Among many things in a National Vision Document prepared by CII (and Young Indians, or Yi) and BCG, for India@75, was that India needs to nurture talent to reap its demographic dividend. The document was inspired by what late management guru Prahalad articulated as his vision for India@75 at an India@60 celebration in New York.
Prahalad questioned in the document’s foreword: “Why can’t India have 10 Nobel Prize Winners?”
There’s no dearth of Indian achievers, and potential achievers. There’s no dearth of aspiration. There’s no dearth of brain drain either. But that can be addressed if drain of another kind is plugged - the drain of spirit. For the spirit of India to remain positive, this leak needs to be plugged. And therein is an opportunity for Mr Modi. It is the same opportunity that empowered the AAP to rule Delhi, albeit briefly. And it remains huge and omnipresent.
Even in 2008, at the core of everything people wanted to see abolished, according to the India@75 Vision arrived at after 18 months of research, was one ‘corroding influence’. As Prahalad put it:
“Corruption is seen as a major corroding influence. In all interviews and workshops, pervasive corruption was seen as a cancer eating away at the very vitality of India. This, participants overwhelmingly agreed, is the real impediment to what India can be. Corruption affects all; not just the people who want to win big government contracts. Getting a birth certificate, a license, and a land record, getting food from the government store, service from a public health clinic are all points of corruption.
“All contacts with the government remind people of the problem. Because it is so pervasive a whole generation of people have grown up thinking that that this is how ‘life is or can be’”.
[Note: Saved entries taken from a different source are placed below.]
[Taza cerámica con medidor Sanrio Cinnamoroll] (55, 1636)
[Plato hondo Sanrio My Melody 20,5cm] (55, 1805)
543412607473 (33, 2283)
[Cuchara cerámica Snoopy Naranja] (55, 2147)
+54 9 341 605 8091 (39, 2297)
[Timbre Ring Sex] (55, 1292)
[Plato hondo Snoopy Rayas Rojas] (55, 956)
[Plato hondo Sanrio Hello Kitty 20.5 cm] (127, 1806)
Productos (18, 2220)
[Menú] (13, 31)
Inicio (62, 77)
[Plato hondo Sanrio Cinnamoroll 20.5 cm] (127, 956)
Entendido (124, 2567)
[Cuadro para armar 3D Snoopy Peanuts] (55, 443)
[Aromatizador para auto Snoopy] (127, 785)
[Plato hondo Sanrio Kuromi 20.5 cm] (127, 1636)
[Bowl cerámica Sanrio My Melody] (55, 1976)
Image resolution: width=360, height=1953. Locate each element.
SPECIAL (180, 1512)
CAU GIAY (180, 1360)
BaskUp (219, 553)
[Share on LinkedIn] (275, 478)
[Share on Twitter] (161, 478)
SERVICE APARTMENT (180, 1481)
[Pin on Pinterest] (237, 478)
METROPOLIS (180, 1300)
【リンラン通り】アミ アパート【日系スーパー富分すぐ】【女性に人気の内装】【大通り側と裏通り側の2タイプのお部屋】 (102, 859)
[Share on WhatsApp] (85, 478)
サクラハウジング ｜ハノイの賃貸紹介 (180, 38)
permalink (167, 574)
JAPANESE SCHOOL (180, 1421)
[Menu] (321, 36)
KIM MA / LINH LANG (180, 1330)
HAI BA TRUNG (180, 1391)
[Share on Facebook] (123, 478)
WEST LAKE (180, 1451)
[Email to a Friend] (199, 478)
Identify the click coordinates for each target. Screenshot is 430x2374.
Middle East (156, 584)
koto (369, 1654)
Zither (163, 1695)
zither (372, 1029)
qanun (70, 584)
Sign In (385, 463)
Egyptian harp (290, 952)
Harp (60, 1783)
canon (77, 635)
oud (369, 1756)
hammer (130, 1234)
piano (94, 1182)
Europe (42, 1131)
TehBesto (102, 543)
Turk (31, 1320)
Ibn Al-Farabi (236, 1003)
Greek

Each of us can relate to this. Over 25 years ago, when my elder sibling picked a flower in the gardens of the Tirupati temple, an official was promptly at our side. My father ended up walking away with him. I remember the lesson. He had been offered the option of paying a lower ‘fine’, but he chose not to, and paid the fine at the TTD office. Each of us would have a story or two. Including some, where we have given in.
My jolt was delivered more recently. It seems like common knowledge that you can get your IT returns in two days, if you pay the right people 10 per cent of the value to be claimed. My father, of all people, told me that it has become the standard practice. He even encouraged me. The spirit I had admired had aged; it had been drained by the system. The system of intermediaries that facilitates these processes at every interface with the establishment needs weeding out.
A Tweet from #PMOIndia on 12 August provides hope. It reads: ‘Corruption is troubling us. People are angry. I assure that we will fight corruption and work with all those against corruption.”
It’s about time. Because the nation voted for change, and this is the change people are craving for. And, because we have come to accept corruption as a way of life, anyone delivering freedom from the malaise would have delivered the unexpected, achieved the impossible, and risen above all else in the eyes of the nation.
Gokul Krishnamoorthy, editor, Campaign India
(Published in the issue of Campaign India dated 22 August 2014.)